Hemos leído a Grossman y a Pasternak traducidos por Marta Rebón, y también a otros testigos y visionarios mayores en las traducciones de Ricard San Vicente. Ahora —ahora para mí, porque el libro lleva un año publicado— llegan los Diarios de la Revolución de 1917, de Marina Tsvietáieva, en Acantilado, una de las editoriales que nos están devolviendo, en nuestro país provincial, la anchura de la tradición europea. La traductora es Selma Ancira. Y no hace falta saber ruso para intuir que habrá sido un trabajo muy difícil, porque a veces se nota en el texto español la tensión de intentar reproducir lo imposible, los matices más singulares de un idioma, intensificados por la dificultad natural de una escritura, la de Tsvietáieva, que es tersa y urgente, desnuda y a la vez rica en asociaciones literarias y vernáculas. El libro llega a nosotros acompañado de notas muy útiles, de un buen índice onomástico, pero yo echo en falta más información sobre su origen editorial y también sobre las circunstancias vitales e históricas en las que se escribieron estas páginas. Me son algo más accesibles porque leí el año pasado una edición en inglés de poemas y fragmentos en prosa escritos en la misma época—Moscow in the Year of the Plague—, pero creo que para un lector en español haría falta una introducción biográfica, un asidero que facilitara la comprensión de lo que se nos presenta como un collage de instantáneas fulgurantes, un cuaderno de apuntes que explican mejor la destrucción y el desquiciamiento de todo porque ellos mismos tienen algo de catálogo de ruinas, de fragmentos sin orden de una experiencia a la que es imposible adjudicar una unidad de sentido.

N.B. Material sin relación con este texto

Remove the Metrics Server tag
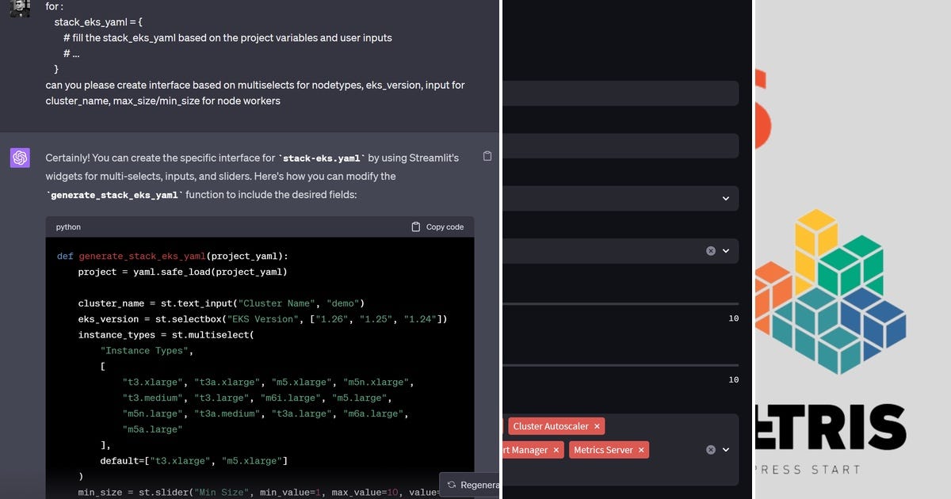The image size is (951, 499). click(x=642, y=450)
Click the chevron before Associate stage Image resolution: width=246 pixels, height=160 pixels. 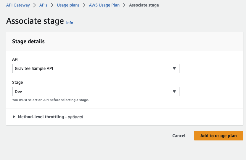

Quizás esa es una de las diferencias entre la prosa de Tsvietáieva y la de Pasternak o la de Grossman: uno y otro escriben novelas, y las escriben a una distancia suficiente de los hechos narrados. Tsvietáieva escribe temerariamente en el momento mismo en el que suceden las cosas. El caos de un presente más atroz aún porque no puede ser comprendido es la materia de su relato. Imagino, según las traducciones, que los versos de Tsvietáieva son de un rigor formal infalible. Su prosa tiene una libertad que corta el aliento. Se pasó toda la vida escribiendo cosas en cuadernos, diarios, aforismos, borradores de cartas de amor que algunas veces ni siquiera enviaba, citas, apuntes de poemas. Escribió sobre la felicidad de dejar a un lado el cuaderno para encontrarse con alguien, y de la otra felicidad de quedarse a solas para regresar a su cuaderno. En las oficinas en las que obtuvo trabajos episódicos y miserables durante los primeros tiempos de la revolución robaba papel y tinta y lápices para seguir escribiendo. Escribía con dificultad en un tren que se acercaba a Moscú y contaba el miedo a llegar y a no encontrar vivo a nadie de su familia. Escribía a la luz de una vela en casas campesinas a las que había viajado en trenes eternos para buscar algo de mijo o de manteca, alimentos siempre escasos para aliviar el hambre de sus dos hijas, una de las cuales, la más pequeña, murió de hambre en un orfanato de las afueras de Moscú. Vivió un tiempo, en los inviernos terribles de 1918 y 1919, en la buhardilla de lo que había sido su casa. Alimentaba la estufa serrando vigas del techo. Subía a tientas en la oscuridad porque no había luz eléctrica y porque otros vecinos habían cortado a hachazos la madera de las barandas para calentarse. Ella y sus hijas vivían de la caridad de algunos amigos, en medio del desorden, el hambre, las epidemias, el frío. Pero cuando las niñas se habían dormido, Tsvietáieva escribía en su cuaderno abrigada en la cama, a la luz de un cabo de vela.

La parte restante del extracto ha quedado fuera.